After meeting the eligibility criteria through structured interview and medical evaluations, participants provide informed consent. They were then randomly assigned to one of two treatment regimens: either receiving 800 mg CBD (4 × 200 mg gel capsules per day, days 1–3) or matched placebo for two consecutive days. Following an average washout of 29.2 days (SD = 11.25), participants received the alternate treatment allocation at the subsequent session.

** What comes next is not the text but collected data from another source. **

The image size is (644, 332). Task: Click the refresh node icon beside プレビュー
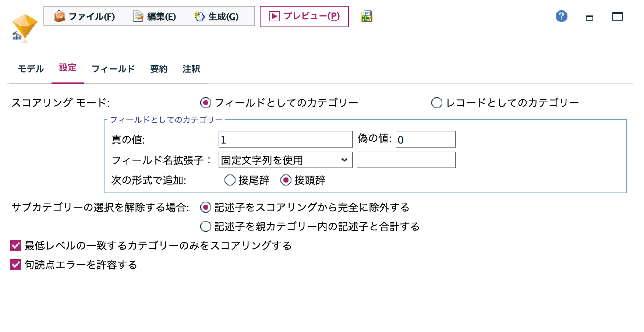click(x=366, y=17)
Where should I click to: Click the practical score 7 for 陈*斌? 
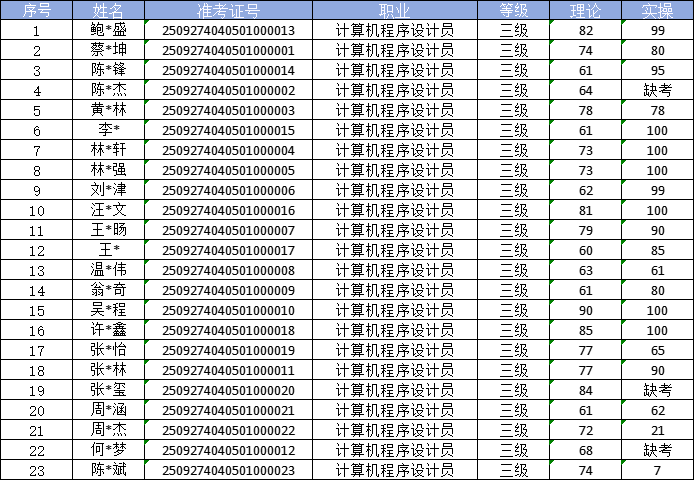click(657, 470)
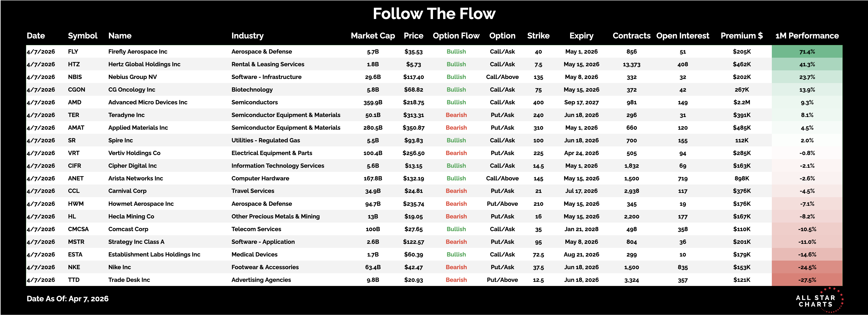Click the -27.5% red performance cell
The width and height of the screenshot is (868, 315).
[x=807, y=280]
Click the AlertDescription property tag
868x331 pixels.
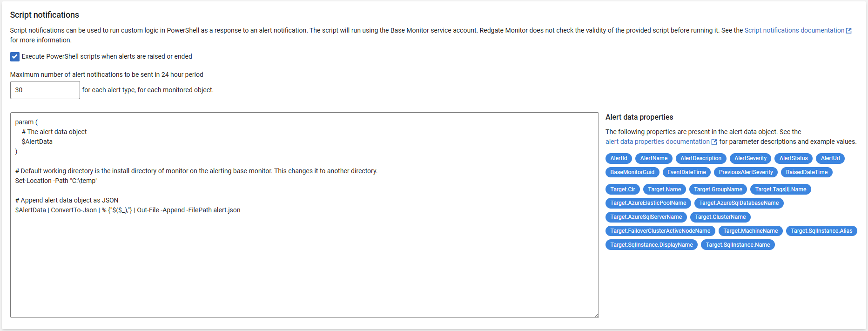click(700, 159)
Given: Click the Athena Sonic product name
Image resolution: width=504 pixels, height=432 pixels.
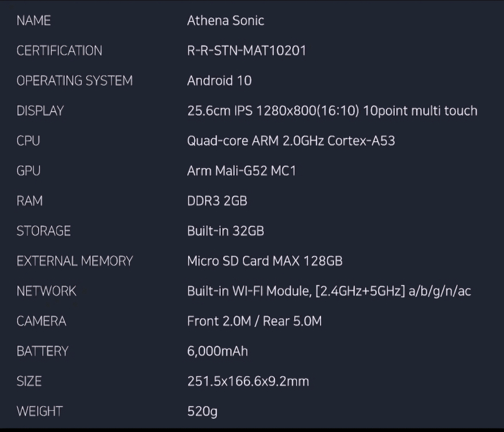Looking at the screenshot, I should tap(226, 21).
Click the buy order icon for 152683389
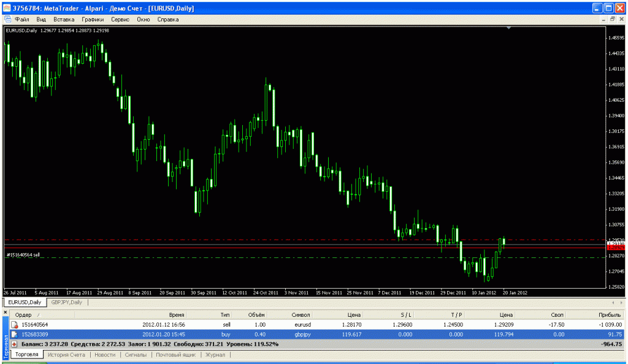628x364 pixels. coord(14,334)
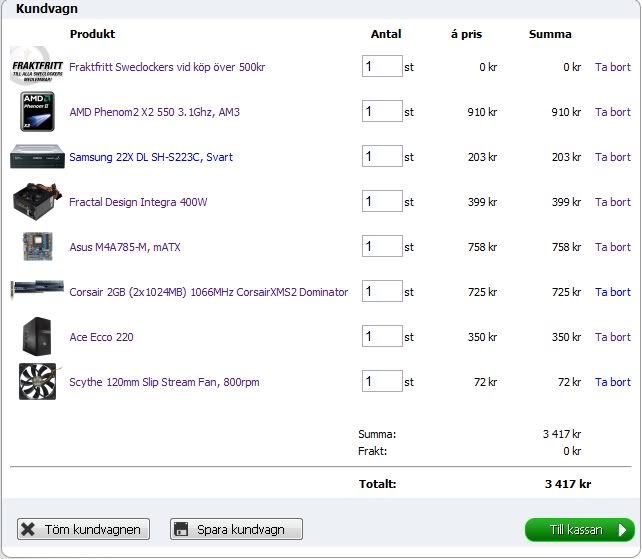
Task: Click the quantity field for AMD Phenom2
Action: [381, 111]
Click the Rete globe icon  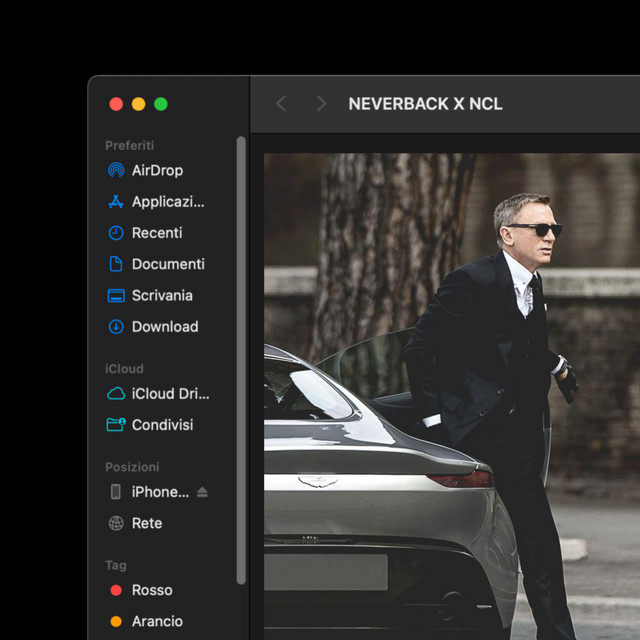[116, 523]
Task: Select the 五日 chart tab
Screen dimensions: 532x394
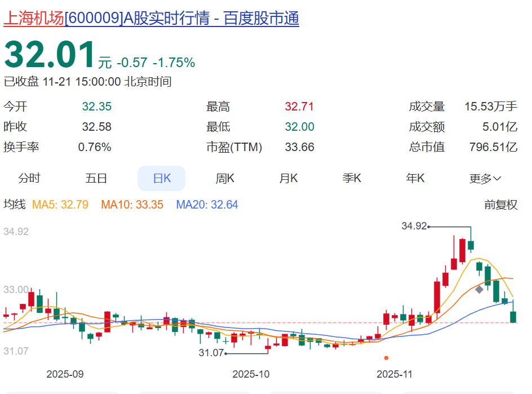Action: [96, 178]
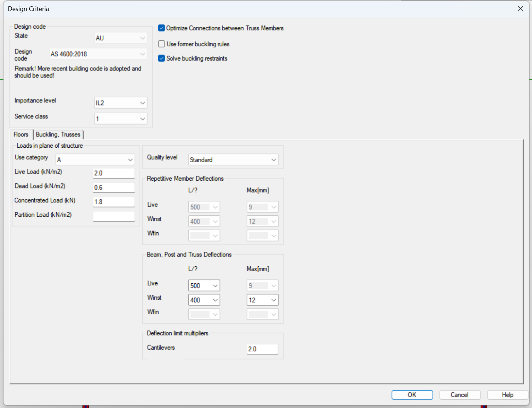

On the first testing day (T1), participants presented to the RPAH to receive the first dose of CBD or Placebo and complete a series of questionnaires as detailed above. On the second day (T2), participants received their second dose under supervision then completed a battery of executive functioning tasks, followed by assessments of craving and mood (see below). They were then escorted to an imaging facility for an MRI scan conducted 90 min after their second dose of CBD/matched placebo, aligned with literature suggesting C_max occurs between 1 and 4 h post-dose [ref. 16, ref. 36, ref. 37]. Prior to imaging, participants underwent a blood alcohol content (BAC) reading (BAC = 0.00 was required), followed by a structural scan and functional cue reactivity task-based acquisition. Craving was assessed after alcohol and control cue blocks, as well as before and after the scan. Following washout, participants subsequently received the alternate capsules and completed the same testing procedure. Following completion of the repeated testing days, participants underwent a follow-up over the phone, with an average of 34 days (SD = 15.7) between final testing day and follow-up.

Interventions

Softgel capsules containing 200 mg CBD in medium chain triglyceride (MCT) oil (manufactured by Linnea SA, Lavertezzo, Switzerland) [ref. 38] and matching placebo (softgel capsules containing only MCT oil) was purchased from BOD Science [ref. 39]. The matching placebo was identical in appearance, taste, and composition except for the active ingredient of pure CBD. A three-day consecutive dose regimen was administered as follows: T1 (Day 1): 4 × 200 mg followed by T2 (Day 2 Experimental Session 1): 4 × 200 mg and then T3 (Day 3 Experimental Session 2): 4 × 200 mg. Participants were administered CBD and placebo orally with water, under supervision, to ensure compliance with the dose regimen.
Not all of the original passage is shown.